Top of Text provided

I found this article quite relevant based on recent experiences on a trip to the Motherland…
In Australia, where we live, parents are often well-informed (sometimes obsessively so!) about the nutritional content of kiddie food. Most parents I know don’t stuff their children full of sugar/ salt/ additives, preferring them to eat au naturel as much as possible
Hong Kong on the other hand is totally different. You sit down at a cafe or restaurant and within 2 seconds there is a plate of sweet biscuits placed within your child’s reach. Kids habitually snack on sweets, chips, sugary breads and other processed and packaged foods.
A conversation I had with my Mum’s hairdresser really summed it up for me:
Lady: AEIYAAA, your baby so cute! Can I give him sweeties? (Well, at least she asked…!)
Me: No thanks, we don’t feed him sweets.
Lady: AEIYAAA, no sweets? How about lollies then?
Me (er, aren’t sweets and lollies the same?): No thanks.
Lady: NO LOLLIES? OK, maybe just some chips then?
Me: No thank you.
Lady: NO LOLLIES AND NO CHIPS? What can he eat then?
Me: Well, we’re not super restrictive, but whatever’s healthy for us, is generally healthy for him.
Lady: AEIYAAA, not much choice then.
Anyway, the article I was referring to was recently published in Pediatrics – researchers examined the nutrition labels of over 1000 commercial foods marketed for infants or toddlers in the U.S. in 2012 (although I suspect the findings could be extrapolated to most developed nations).
- Salt: most infant foods are low in salt whereas most toddler foods are HIGH in salt;
- Sugar: most infant foods do not contain added sugar however most toddler foods have ADDED or HIGH sugars;
- For the toddler foods, these included dinners, fruit/ vegetable-based snacks, and cereal bars.

Bottom of Text provided
Top of Information shown

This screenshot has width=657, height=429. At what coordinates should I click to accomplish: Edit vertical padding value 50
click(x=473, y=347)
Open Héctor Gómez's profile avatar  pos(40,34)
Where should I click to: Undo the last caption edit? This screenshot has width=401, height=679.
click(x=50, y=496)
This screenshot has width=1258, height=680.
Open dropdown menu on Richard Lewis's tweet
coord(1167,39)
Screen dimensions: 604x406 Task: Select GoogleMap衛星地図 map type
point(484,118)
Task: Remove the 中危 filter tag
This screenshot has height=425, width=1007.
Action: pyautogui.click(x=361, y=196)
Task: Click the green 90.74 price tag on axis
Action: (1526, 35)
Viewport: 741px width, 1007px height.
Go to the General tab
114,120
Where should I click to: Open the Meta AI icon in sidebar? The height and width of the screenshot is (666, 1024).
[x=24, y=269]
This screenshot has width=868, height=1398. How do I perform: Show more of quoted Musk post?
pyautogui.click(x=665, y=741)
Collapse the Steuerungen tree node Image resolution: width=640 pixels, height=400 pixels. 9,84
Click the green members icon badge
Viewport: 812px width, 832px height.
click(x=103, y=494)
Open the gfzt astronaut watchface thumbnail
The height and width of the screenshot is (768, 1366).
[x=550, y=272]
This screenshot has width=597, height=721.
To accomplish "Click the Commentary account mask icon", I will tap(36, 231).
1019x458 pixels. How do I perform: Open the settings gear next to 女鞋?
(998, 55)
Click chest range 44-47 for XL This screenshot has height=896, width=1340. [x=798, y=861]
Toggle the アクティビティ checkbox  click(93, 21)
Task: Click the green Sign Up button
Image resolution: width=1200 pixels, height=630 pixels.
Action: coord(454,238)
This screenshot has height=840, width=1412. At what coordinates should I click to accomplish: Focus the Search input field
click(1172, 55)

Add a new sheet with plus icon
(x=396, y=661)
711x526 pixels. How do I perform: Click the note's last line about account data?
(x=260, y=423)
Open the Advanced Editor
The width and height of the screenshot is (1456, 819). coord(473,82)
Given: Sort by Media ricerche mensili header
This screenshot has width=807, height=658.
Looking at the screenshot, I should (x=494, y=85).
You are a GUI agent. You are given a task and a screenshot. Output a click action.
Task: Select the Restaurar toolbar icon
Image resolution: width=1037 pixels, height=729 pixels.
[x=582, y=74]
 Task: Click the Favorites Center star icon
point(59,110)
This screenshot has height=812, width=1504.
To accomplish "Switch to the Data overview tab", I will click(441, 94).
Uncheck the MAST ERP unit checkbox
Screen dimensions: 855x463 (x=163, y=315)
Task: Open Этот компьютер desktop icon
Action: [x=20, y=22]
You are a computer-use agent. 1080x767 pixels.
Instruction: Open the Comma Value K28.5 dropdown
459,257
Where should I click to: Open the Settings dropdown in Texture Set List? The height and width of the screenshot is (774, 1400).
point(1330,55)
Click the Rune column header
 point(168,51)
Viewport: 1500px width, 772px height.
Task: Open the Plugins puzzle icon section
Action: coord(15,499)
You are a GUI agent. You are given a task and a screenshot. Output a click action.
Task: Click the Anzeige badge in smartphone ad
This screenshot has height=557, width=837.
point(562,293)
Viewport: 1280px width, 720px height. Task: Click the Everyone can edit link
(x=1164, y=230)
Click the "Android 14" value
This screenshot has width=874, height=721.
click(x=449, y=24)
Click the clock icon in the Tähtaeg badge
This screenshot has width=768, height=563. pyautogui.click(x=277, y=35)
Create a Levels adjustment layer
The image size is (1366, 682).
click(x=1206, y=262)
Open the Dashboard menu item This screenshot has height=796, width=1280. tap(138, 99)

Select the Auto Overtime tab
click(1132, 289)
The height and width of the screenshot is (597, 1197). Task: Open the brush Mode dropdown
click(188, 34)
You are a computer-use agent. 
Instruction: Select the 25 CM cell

Bottom of Information shown

Parts of the exercise -
(A) List the three kinds of toddler food that the post on children's food names near its end.
(B) Write out the post on children's food word for word from "Lady: AEIYAAA, not" to "most developed nations).".

Solutions to each task -
(A) Dinners, fruit/vegetable-based snacks, and cereal bars.

(B)
Lady: AEIYAAA, not much choice then.
Anyway, the article I was referring to was recently published in Pediatrics – researchers examined the nutrition labels of over 1000 commercial foods marketed for infants or toddlers in the U.S. in 2012 (although I suspect the findings could be extrapolated to most developed nations).